------ Data records ------

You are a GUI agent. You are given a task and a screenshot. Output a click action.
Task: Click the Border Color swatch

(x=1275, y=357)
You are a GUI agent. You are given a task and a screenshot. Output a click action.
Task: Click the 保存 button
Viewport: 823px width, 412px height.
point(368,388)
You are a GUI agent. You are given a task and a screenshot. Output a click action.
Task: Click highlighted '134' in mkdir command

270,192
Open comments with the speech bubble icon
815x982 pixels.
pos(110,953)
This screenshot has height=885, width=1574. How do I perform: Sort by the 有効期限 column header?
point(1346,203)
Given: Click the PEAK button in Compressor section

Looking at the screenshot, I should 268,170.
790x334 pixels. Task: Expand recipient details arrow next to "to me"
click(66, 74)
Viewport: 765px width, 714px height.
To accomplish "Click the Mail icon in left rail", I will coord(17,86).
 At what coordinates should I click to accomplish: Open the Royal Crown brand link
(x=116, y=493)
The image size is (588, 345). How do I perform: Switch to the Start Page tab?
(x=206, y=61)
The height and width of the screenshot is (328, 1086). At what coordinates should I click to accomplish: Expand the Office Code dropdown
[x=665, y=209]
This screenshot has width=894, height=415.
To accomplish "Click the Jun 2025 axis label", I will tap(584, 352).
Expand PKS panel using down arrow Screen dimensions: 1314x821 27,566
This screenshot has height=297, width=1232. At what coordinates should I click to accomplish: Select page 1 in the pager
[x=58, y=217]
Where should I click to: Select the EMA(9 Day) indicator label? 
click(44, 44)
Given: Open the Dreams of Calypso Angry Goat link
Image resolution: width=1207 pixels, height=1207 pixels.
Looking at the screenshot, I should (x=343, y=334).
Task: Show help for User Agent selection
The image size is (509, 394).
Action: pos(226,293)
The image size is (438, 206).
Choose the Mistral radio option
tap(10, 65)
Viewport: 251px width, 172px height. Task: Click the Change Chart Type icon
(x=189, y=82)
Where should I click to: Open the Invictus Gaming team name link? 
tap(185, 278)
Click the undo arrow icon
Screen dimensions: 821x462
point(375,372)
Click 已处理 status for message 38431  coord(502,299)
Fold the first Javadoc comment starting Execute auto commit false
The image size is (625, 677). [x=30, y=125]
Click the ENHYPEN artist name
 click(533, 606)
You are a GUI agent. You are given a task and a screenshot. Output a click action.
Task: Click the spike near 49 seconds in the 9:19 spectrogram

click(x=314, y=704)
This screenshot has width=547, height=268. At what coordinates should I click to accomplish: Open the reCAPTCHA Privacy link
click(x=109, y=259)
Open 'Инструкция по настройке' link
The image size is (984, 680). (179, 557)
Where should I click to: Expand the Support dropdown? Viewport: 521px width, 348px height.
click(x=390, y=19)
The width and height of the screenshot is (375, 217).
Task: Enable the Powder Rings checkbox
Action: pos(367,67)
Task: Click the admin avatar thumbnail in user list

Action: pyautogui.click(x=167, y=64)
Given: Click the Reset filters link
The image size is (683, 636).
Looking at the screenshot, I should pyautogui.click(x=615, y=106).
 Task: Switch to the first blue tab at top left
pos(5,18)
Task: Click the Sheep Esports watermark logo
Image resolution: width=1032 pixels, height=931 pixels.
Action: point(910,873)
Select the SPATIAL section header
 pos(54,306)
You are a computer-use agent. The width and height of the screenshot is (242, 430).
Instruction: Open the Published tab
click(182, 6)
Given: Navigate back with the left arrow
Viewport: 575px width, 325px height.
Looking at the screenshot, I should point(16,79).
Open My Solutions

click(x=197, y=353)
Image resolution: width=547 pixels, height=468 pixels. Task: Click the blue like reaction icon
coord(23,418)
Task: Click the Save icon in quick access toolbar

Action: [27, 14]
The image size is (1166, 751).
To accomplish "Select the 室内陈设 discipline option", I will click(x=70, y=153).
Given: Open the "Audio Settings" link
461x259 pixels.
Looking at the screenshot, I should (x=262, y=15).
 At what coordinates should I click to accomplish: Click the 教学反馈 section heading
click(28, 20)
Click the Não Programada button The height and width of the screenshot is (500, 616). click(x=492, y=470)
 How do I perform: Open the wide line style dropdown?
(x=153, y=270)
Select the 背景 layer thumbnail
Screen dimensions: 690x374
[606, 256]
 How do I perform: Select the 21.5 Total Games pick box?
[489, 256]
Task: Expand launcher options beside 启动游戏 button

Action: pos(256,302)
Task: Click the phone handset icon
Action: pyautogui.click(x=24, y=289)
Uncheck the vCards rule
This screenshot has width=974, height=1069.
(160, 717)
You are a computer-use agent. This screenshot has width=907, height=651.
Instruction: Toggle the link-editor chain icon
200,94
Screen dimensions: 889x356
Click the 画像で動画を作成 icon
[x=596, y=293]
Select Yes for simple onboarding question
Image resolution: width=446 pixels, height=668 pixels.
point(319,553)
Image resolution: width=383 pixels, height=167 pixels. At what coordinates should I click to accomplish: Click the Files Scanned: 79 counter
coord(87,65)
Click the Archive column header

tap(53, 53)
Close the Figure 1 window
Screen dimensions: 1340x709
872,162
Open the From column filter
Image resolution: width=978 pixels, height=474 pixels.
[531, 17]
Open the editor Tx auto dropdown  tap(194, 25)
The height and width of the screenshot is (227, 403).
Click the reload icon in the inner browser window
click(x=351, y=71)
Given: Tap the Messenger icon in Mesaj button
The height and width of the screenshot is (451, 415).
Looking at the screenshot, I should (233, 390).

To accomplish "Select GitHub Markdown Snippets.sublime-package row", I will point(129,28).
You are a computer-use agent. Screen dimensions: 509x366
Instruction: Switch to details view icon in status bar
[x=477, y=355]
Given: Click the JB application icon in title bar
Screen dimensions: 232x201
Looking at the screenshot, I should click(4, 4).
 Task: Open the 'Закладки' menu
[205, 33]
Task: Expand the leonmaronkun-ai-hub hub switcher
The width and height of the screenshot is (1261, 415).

------

Filter the data, keeping only the lines that contain "will".

■ **Your response**:
To accomplish "Click the Mail icon in left rail", I will coord(17,86).
To accomplish "Click the Jun 2025 axis label", I will tap(584, 352).
To accomplish "Select the 室内陈设 discipline option", I will click(x=70, y=153).
To accomplish "Select GitHub Markdown Snippets.sublime-package row", I will point(129,28).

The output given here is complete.